In other words, for someone who worked for the City during the summer months, his/her AnnualSalary was calculated based on the rate he/she was paid each month in the summer, multiplied with 12 to get the full year salary irrespective of his/her employment situation with the City in months other than the summer. In light of this information, I will use GrossPay to gauge the actual compensation an employee received.

Looking at the GrossPay data, we find that 269 individuals with records in the data set did not have GrossPay information. Upon further investigation, it appears that these individuals’ records did not have information on GrossPay because they were all hired in the second half of June, leaving them less than a two-week pay cycle before the data were collected.
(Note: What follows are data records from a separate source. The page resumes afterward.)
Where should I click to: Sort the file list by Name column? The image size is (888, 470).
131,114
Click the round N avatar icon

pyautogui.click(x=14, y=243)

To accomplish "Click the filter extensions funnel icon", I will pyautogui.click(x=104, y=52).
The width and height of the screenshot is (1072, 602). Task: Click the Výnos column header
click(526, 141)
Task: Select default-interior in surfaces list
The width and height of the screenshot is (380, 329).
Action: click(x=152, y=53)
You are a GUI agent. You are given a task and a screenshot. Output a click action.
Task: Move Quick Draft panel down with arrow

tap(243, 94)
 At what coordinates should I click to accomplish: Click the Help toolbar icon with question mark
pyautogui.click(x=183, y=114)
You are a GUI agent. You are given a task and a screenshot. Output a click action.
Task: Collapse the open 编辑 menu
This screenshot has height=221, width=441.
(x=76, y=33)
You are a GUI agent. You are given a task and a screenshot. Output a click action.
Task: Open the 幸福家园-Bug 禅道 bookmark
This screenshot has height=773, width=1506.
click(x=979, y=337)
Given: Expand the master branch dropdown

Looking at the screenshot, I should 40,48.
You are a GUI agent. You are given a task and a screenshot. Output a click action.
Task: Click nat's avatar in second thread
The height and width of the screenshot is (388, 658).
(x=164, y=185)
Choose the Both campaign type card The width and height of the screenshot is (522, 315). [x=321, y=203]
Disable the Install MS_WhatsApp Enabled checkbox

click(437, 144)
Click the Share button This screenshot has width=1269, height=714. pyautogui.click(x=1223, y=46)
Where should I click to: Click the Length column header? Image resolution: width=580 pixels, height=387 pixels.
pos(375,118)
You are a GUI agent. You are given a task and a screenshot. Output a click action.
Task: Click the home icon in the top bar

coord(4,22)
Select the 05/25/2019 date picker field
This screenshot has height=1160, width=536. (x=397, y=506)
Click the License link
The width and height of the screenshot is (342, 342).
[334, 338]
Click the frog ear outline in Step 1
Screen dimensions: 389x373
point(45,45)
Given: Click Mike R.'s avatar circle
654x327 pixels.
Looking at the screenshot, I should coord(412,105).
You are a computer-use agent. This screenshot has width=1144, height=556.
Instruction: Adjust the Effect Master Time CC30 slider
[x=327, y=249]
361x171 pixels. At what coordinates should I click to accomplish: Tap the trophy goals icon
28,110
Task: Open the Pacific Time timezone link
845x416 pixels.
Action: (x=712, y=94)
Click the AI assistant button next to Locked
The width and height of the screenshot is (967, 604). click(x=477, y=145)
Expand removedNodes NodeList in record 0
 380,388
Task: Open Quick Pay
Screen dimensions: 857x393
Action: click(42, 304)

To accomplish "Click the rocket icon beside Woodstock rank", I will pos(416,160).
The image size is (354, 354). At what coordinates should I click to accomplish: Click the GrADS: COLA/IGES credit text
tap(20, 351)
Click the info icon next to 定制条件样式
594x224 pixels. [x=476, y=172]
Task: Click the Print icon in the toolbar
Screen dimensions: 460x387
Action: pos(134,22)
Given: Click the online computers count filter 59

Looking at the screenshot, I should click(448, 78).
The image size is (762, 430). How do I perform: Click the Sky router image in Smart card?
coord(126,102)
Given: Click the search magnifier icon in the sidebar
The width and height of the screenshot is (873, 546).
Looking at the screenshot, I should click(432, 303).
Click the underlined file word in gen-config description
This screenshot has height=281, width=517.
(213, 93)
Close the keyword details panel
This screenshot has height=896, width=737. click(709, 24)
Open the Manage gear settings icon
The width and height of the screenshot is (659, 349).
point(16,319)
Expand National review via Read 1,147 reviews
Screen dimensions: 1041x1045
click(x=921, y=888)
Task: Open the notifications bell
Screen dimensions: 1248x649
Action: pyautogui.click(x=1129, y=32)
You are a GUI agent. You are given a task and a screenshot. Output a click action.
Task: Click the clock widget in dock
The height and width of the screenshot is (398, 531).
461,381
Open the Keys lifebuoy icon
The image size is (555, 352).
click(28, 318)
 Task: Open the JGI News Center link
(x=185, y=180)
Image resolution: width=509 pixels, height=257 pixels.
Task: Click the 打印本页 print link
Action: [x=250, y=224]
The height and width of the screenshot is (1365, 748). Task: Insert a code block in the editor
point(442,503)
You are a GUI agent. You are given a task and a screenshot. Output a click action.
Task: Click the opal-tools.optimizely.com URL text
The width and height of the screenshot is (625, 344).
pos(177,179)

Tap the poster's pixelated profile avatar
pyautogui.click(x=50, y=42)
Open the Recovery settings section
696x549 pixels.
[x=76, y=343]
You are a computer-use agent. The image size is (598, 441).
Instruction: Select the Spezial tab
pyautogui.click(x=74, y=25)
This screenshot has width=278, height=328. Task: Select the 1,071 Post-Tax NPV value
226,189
Not counting the new hires, the following plot shows the distribution of gross pay received by all City employees in 2015. The distribution clearly skews to the right (direction of high gross pay). The median salary was $52753.13. The middle 50% of people received pay between $34669.21 and $75771.01. In the following plot, the red vertical line marks the median pay, and the two blue dashed vertical lines mark the 25 and 75 percentiles of pay respectively.

The highest salary, claimed by Nalewajko Jr,Stephen C of the Police Department (260), was $235767.92. The lowest salary, $0, was recorded for 11 individuals who had job titles such as “SECURITY GUARD CONV. CENTER”, “CONTRACT SERV SPEC II”, “EMT Firefighter Suppression”, “SR COMPANION STIPEND HLTH”, “RECREATION ARTS INSTRUCTOR”, “RECREATION ACTIVITIES ASSISTAN”, “LIFEGUARD I”, and “COMMUNITY AIDE” working at the Convention Center, the Fire Department, the Health Department, and Recreation and Parks. Each of these 11 individuals had at least 2.22 years of service recorded with the City.

2.2 Calculate Tenure of City Employees

I will estimate the tenure of City employees using their HireDate and the date of data collection.

BmoreSalaries2015$HireDate <- mdy(BmoreSalaries2015$HireDate)
DateOfData15 <- mdy("06-30-2015")
BmoreSalaries2015$YrOfSrv <- round(decimal_date(DateOfData15) - decimal_date(BmoreSalaries2015$HireDate), digits=nDecimalPlace)

The distribution for YrOfSrv skews to the right, which is consistent with the expectation for an organization that continues to recruit workers to replace those who had either retired or left the organization. The median tenure of City employees was 9.95 years. The longest tenure, 63.02 years, was achieved by Walter,William of the DPW-Water & Waste Water (101). The middle 50% of people had put in 4.58 to 19.78 years working for the City.

The following plot shows the distribution of tenure of City employees in 2015. The red vertical line marks the median tenure, and the two blue dashed vertical lines mark the 25 and 75 percentiles of tenure respectively.